Support for gay marriage has also systematically increased in recent years. The Pew Research Center has conducted since 2003 regular polls assessing support for gay marriage in the U.S.  In 2003, only 30% of Americans supported gay marriage while 62% opposed it. In 2012, 47% favored legalization and 43% opposed it.  Support for gay marriage is higher among younger and better educated Americans.  Thus, with generational replacement, opposition to same-sex marriage will continue to decline in future years.


However, the evolution of support for gay marriage has not been uniform across the U.S.  Conservative southern states continue to have solid majorities against gay marriage.  There are at thirteen states in the union with a solid majority against gay marriage. In ten other states—including Texas and Florida—the population is almost evenly split among supporters and opponents, though the younger population in those states is also more accepting of gay marriage. Thus, even if same-sex marriage will eventually have majority support in most states, for the next couple of decades several states will continue to have solid majorities staunchly opposed to gay marriage.


Las week, the U.S. Supreme Court heard two cases that have direct relationship with the debate over the constitutionality of banning same-sex marriages.  In addition to the case on the constitutionality of Proposition 8, the Supreme Court heard a case on the constitutionality of the Defense of Marriage Act (DOMA), a legislation passed in 1996 aimed at preventing the Federal Government from recognizing same-sex marriages. Decisions on both cases are expected in June.  Though conservatives are a majority in the court, most observers believe the court will issue narrow rulings in favor of gay marriage applicable to these two cases. But the court is not expected to rule on the larger question of the constitutionality of gay marriage.  The staunch opposition to gay marriage among many conservatives—and in several states—will dissuade the court from making a sweeping decision that will polarize the country.  The division over Roe v. Wade, the 1973 decision that ruled abortion constitutional has taught the court to be more cautious about taking sides on controversial issues. Besides, gay marriage is making its way to becoming the law of the land without the intervention of the court. 

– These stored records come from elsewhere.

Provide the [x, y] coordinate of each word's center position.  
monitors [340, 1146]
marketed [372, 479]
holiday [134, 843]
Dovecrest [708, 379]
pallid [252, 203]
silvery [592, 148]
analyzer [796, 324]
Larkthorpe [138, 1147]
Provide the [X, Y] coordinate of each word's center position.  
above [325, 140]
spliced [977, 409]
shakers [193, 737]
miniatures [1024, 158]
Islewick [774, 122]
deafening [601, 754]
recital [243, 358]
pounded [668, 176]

The decision by several prominent Republicans to publicly express their support for gay marriage might seem as opportunistic.  Since it will likely become law in many other states soon, it is politically convenient for Republicans to drop their opposition to gay marriage. However, since many Republican leaders represent states where there is still strong opposition to gay marriage, not all Republicans in Washington agree on what is best for the party.  For them, opposition to same-sex marriage is still the dominant electoral strategy.

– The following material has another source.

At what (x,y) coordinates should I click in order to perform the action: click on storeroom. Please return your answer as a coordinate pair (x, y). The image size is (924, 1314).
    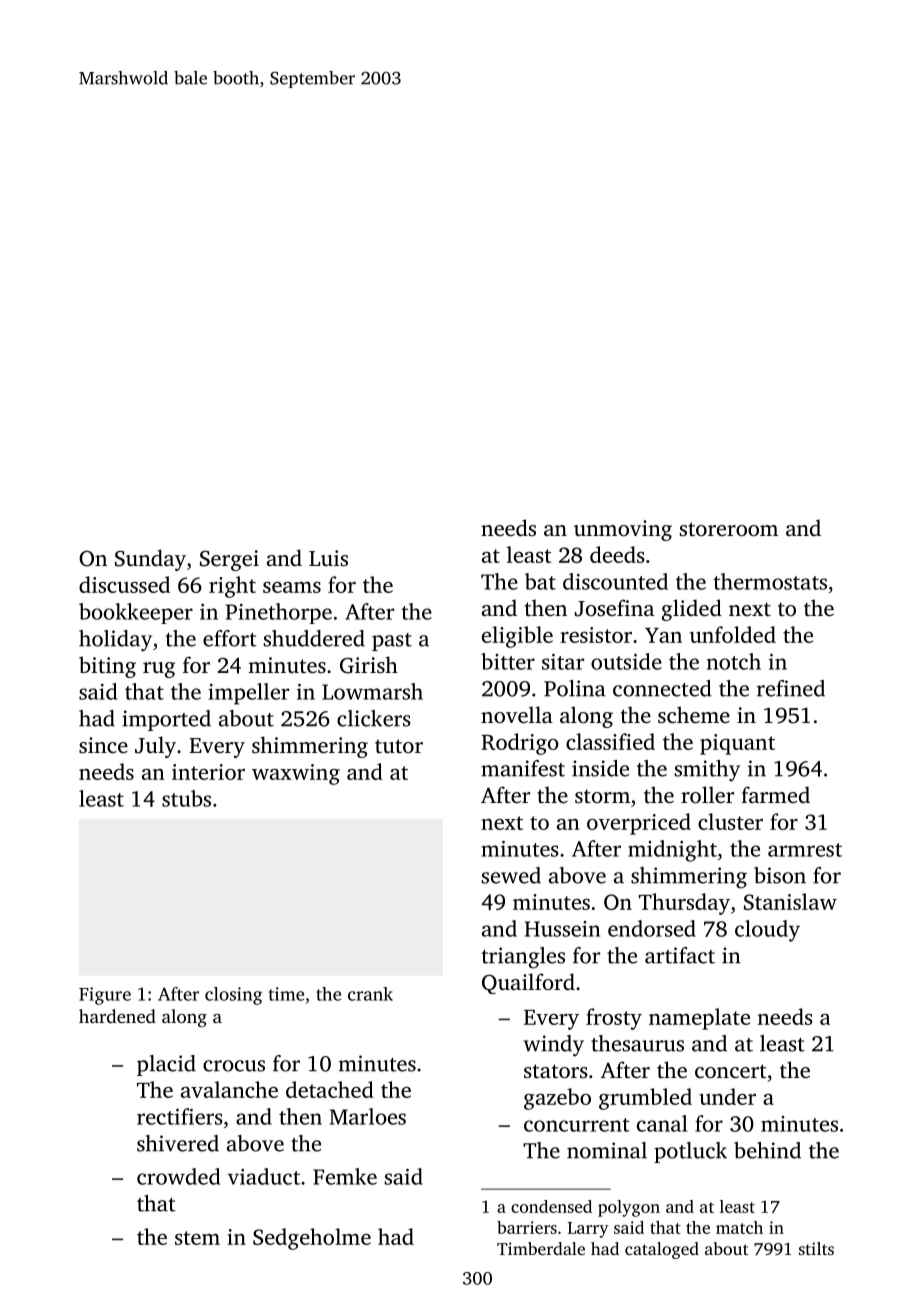
    Looking at the image, I should click on (729, 529).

As the country prepares for a heated and intense debate on how fast same-sex marriage should become law in the remaining states when the Supreme Court issues its ruling in June, the Republican Party will find itself divided among those moderates who want to appeal to younger and more tolerant voters and those conservatives whose support base remains strongly opposed to same-sex marriage. Though nobody wants to be on the wrong side of history, many Republicans from conservative districts worry more about their re-election in 2014 than about how history will see them.